Dataset entries:
-------------------------

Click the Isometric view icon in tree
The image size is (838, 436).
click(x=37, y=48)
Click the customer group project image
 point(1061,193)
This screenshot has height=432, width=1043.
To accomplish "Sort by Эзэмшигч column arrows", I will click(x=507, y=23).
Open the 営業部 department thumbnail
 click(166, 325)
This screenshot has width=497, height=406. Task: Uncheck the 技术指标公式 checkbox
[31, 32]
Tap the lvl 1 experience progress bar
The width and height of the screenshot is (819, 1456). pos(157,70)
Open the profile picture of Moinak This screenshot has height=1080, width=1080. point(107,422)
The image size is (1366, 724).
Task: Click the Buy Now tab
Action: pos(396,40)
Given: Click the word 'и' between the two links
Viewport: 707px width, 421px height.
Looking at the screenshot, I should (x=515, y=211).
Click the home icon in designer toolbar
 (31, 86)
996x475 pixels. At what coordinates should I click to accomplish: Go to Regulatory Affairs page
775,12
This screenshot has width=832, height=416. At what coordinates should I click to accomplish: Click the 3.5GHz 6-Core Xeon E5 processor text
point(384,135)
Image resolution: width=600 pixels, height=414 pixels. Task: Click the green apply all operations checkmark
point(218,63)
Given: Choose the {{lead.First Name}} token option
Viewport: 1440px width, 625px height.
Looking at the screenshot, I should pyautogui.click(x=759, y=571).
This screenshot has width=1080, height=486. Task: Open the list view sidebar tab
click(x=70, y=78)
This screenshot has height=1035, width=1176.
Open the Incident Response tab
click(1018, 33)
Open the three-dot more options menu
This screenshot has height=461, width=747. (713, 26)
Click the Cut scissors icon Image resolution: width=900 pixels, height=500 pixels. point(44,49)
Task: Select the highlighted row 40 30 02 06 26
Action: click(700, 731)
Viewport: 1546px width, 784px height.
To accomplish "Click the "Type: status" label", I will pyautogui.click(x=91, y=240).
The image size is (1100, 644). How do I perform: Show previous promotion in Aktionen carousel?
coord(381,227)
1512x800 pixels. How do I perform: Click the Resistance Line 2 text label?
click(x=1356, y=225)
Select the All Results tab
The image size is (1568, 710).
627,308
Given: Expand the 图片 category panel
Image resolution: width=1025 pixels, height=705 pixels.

-------------------------

Please restate the data word for word, every record included.

Answer space:
Click the Isometric view icon in tree
The image size is (838, 436).
click(x=37, y=48)
Click the customer group project image
 point(1061,193)
This screenshot has height=432, width=1043.
To accomplish "Sort by Эзэмшигч column arrows", I will click(x=507, y=23).
Open the 営業部 department thumbnail
 click(166, 325)
This screenshot has width=497, height=406. Task: Uncheck the 技术指标公式 checkbox
[31, 32]
Tap the lvl 1 experience progress bar
The width and height of the screenshot is (819, 1456). pos(157,70)
Open the profile picture of Moinak This screenshot has height=1080, width=1080. point(107,422)
The image size is (1366, 724).
Task: Click the Buy Now tab
Action: pos(396,40)
Given: Click the word 'и' between the two links
Viewport: 707px width, 421px height.
Looking at the screenshot, I should (x=515, y=211).
Click the home icon in designer toolbar
 (31, 86)
996x475 pixels. At what coordinates should I click to accomplish: Go to Regulatory Affairs page
775,12
This screenshot has width=832, height=416. At what coordinates should I click to accomplish: Click the 3.5GHz 6-Core Xeon E5 processor text
point(384,135)
Image resolution: width=600 pixels, height=414 pixels. Task: Click the green apply all operations checkmark
point(218,63)
Given: Choose the {{lead.First Name}} token option
Viewport: 1440px width, 625px height.
Looking at the screenshot, I should pyautogui.click(x=759, y=571).
This screenshot has width=1080, height=486. Task: Open the list view sidebar tab
click(x=70, y=78)
This screenshot has height=1035, width=1176.
Open the Incident Response tab
click(1018, 33)
Open the three-dot more options menu
This screenshot has height=461, width=747. (713, 26)
Click the Cut scissors icon Image resolution: width=900 pixels, height=500 pixels. point(44,49)
Task: Select the highlighted row 40 30 02 06 26
Action: click(700, 731)
Viewport: 1546px width, 784px height.
To accomplish "Click the "Type: status" label", I will pyautogui.click(x=91, y=240).
The image size is (1100, 644). How do I perform: Show previous promotion in Aktionen carousel?
coord(381,227)
1512x800 pixels. How do I perform: Click the Resistance Line 2 text label?
click(x=1356, y=225)
Select the All Results tab
The image size is (1568, 710).
627,308
Given: Expand the 图片 category panel
Image resolution: width=1025 pixels, height=705 pixels.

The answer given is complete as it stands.